Added on 2021-12-22 14:25:17 by Vandepitte, Leen
The National Oceanography Centre is deeply saddened to learn of the death of Emeritus Professor Philip Roy Pugh on 24 November 2021.
During his incredible career, and even after his retirement in 2004, most of Phil’s work was on a group of cnidarians, known as siphonophores. The Portuguese Man O’ War is the only famous example. Phil described a quarter of all known siphonophores (43 new species), more than anyone who has ever lived. His reviews and taxonomic syntheses were extremely important as they brought order to several confused siphonophore families, stimulating further discovery. The Antarctic siphonophore, Sphaeronectes pughi Grossmann, Lindsay & Fuentes, 2012, was named after him. 

During his long career, Phil took part in over 50 research expeditions and published more than 100 papers and reports, becoming the world authority on his beloved siphonophores (a title he retains to this day). He was a much-loved character, who like all taxonomists continued his work long after retirement. He will be greatly missed by all those who knew him and worked closely with him. He leaves behind his loving wife Vicki, his daughter Emily, son-in law James, and granddaughter, Nina.
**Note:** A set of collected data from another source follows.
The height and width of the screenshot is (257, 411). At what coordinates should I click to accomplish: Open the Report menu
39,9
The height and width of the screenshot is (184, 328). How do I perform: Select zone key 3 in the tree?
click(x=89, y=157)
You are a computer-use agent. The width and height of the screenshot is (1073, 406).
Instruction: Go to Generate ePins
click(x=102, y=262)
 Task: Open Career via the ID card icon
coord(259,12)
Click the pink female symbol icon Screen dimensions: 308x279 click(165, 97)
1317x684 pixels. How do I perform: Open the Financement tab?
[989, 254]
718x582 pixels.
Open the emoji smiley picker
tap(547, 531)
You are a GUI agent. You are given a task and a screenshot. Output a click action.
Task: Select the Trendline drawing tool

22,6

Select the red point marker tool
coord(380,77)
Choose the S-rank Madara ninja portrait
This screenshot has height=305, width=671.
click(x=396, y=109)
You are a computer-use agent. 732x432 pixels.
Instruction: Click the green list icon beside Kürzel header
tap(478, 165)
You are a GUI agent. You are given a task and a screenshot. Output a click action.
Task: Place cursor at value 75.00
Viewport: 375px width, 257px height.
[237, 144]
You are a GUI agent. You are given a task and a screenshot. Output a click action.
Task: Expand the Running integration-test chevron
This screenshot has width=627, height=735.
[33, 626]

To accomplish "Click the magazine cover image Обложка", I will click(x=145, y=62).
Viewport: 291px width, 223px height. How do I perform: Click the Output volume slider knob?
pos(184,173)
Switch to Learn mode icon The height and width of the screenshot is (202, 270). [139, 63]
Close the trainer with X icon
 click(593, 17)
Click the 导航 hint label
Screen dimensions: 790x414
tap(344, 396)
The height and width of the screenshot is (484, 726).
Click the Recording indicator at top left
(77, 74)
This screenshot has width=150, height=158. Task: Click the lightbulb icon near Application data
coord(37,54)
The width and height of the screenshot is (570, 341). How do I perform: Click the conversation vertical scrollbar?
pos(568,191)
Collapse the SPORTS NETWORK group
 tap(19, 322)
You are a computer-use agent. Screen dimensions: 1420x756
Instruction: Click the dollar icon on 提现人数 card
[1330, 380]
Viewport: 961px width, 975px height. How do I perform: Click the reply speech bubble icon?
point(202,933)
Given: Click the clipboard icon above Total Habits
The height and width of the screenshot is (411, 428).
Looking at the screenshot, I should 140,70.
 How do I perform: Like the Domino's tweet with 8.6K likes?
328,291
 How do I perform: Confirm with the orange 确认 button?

Dr Tammy Horton, Research Scientist and Manager of the Discovery Collections at the NOC said “Phil was not only a great friend, but an excellent taxonomist. His research legacy will live long in the siphonophore literature, and I will remember him fondly as I work to preserve the many samples and specimens he collected for the Discovery Collections, ensuring this immense and valuable collection remains available for scientists to study now and into the future.”